start DOCUMENT

Originally Posted by *fshizl* 
what do you have to do to participate in this...

I just checked for the announcement of the Yearly Mod Contest around the end of December. I too had been waiting for it for a while and Bam!, there is was. I signed up as well as a bunch of others. You have till Feb. to register and then till July to finish. It seems like a long time those 6 months but most of us were running to finish by the 1st of July. Procrastination ruled for most here, hehe.

However, you do have to take into consideration that this the THE mod contest of the year and it has to be your very best (vs. MOTM), probably the reason for the 6 mos. And did I mention cash prizes? That is what separates it from MOTM and gives it its importance.

The thing is that as soon as you open your project thread, it will be private and cannot be published anywhere (including here) until its due date. That means that it will be an OCN exclusive and it can only be viewed here for the first time. After that you can do pretty much what you wish but it will have come out here first which is what counts.

end DOCUMENT
start MATERIAL PROVIDED

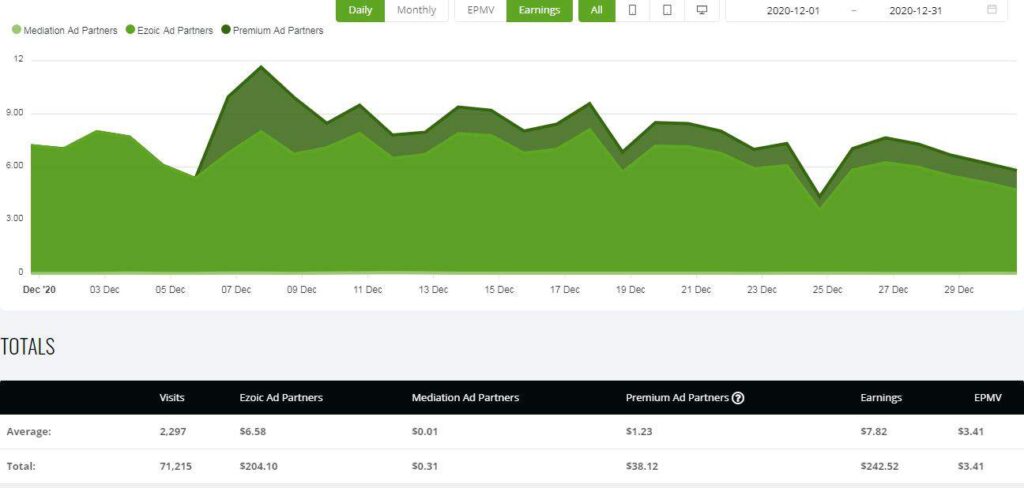Image resolution: width=1024 pixels, height=488 pixels.
Task: Select the Earnings metric
Action: point(539,10)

end MATERIAL PROVIDED

▶ YOUR TASKS:
1 > In the mod contest post, by what month do entrants have to register?
2 > Put this sentence from the mod contest post into Spanish: "After that you can do pretty much what you wish but it will have come out here first which is what counts."
Work only from the mod contest post, not from the material.

▶ SET OF ANSWERS:
1 > February.

2 > Después de eso puedes hacer prácticamente lo que quieras, pero habrá salido aquí primero, que es lo que cuenta.